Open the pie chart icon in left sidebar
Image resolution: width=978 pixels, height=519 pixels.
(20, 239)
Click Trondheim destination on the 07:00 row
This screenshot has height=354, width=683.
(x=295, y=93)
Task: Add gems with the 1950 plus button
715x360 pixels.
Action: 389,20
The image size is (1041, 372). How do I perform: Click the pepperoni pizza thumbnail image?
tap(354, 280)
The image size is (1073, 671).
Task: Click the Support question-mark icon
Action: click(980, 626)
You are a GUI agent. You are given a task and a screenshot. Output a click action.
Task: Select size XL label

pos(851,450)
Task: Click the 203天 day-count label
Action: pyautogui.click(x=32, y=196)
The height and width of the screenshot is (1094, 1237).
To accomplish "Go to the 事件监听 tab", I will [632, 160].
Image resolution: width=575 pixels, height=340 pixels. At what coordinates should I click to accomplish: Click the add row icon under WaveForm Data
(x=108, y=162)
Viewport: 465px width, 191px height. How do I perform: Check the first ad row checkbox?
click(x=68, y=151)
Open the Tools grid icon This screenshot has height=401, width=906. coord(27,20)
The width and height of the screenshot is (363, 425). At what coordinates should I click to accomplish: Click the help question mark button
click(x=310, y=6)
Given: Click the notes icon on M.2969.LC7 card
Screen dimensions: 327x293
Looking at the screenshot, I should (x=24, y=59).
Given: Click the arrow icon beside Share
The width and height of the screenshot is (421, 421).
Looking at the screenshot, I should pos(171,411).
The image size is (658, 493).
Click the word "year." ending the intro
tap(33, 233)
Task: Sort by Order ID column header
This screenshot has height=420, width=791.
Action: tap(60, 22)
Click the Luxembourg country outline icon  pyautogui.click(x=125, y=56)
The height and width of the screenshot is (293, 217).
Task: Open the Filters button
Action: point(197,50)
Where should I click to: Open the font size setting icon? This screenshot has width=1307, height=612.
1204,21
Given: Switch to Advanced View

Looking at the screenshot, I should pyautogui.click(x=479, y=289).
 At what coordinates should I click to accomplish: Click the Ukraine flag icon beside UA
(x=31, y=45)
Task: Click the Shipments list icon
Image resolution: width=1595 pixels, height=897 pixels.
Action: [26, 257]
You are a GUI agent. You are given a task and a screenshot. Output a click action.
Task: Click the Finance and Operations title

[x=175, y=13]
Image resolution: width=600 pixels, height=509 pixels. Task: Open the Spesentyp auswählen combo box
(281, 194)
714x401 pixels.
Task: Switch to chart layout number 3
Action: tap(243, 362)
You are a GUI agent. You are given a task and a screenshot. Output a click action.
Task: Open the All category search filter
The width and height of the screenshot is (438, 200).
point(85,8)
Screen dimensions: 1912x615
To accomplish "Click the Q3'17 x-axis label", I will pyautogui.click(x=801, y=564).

━━━━

What to produce: Please transcribe all of the data above exactly.

Task solution:
Open the pie chart icon in left sidebar
Image resolution: width=978 pixels, height=519 pixels.
(20, 239)
Click Trondheim destination on the 07:00 row
This screenshot has height=354, width=683.
(x=295, y=93)
Task: Add gems with the 1950 plus button
715x360 pixels.
Action: 389,20
The image size is (1041, 372). How do I perform: Click the pepperoni pizza thumbnail image?
tap(354, 280)
The image size is (1073, 671).
Task: Click the Support question-mark icon
Action: click(980, 626)
You are a GUI agent. You are given a task and a screenshot. Output a click action.
Task: Select size XL label

pos(851,450)
Task: Click the 203天 day-count label
Action: pyautogui.click(x=32, y=196)
The height and width of the screenshot is (1094, 1237).
To accomplish "Go to the 事件监听 tab", I will [632, 160].
Image resolution: width=575 pixels, height=340 pixels. At what coordinates should I click to accomplish: Click the add row icon under WaveForm Data
(x=108, y=162)
Viewport: 465px width, 191px height. How do I perform: Check the first ad row checkbox?
click(x=68, y=151)
Open the Tools grid icon This screenshot has height=401, width=906. coord(27,20)
The width and height of the screenshot is (363, 425). At what coordinates should I click to accomplish: Click the help question mark button
click(x=310, y=6)
Given: Click the notes icon on M.2969.LC7 card
Screen dimensions: 327x293
Looking at the screenshot, I should (x=24, y=59).
Given: Click the arrow icon beside Share
The width and height of the screenshot is (421, 421).
Looking at the screenshot, I should pos(171,411).
The image size is (658, 493).
Click the word "year." ending the intro
tap(33, 233)
Task: Sort by Order ID column header
This screenshot has height=420, width=791.
Action: tap(60, 22)
Click the Luxembourg country outline icon  pyautogui.click(x=125, y=56)
The height and width of the screenshot is (293, 217).
Task: Open the Filters button
Action: point(197,50)
Where should I click to: Open the font size setting icon? This screenshot has width=1307, height=612.
1204,21
Given: Switch to Advanced View

Looking at the screenshot, I should pyautogui.click(x=479, y=289).
 At what coordinates should I click to accomplish: Click the Ukraine flag icon beside UA
(x=31, y=45)
Task: Click the Shipments list icon
Image resolution: width=1595 pixels, height=897 pixels.
Action: [26, 257]
You are a GUI agent. You are given a task and a screenshot. Output a click action.
Task: Click the Finance and Operations title

[x=175, y=13]
Image resolution: width=600 pixels, height=509 pixels. Task: Open the Spesentyp auswählen combo box
(281, 194)
714x401 pixels.
Task: Switch to chart layout number 3
Action: tap(243, 362)
You are a GUI agent. You are given a task and a screenshot. Output a click action.
Task: Open the All category search filter
The width and height of the screenshot is (438, 200).
point(85,8)
Screen dimensions: 1912x615
To accomplish "Click the Q3'17 x-axis label", I will pyautogui.click(x=801, y=564).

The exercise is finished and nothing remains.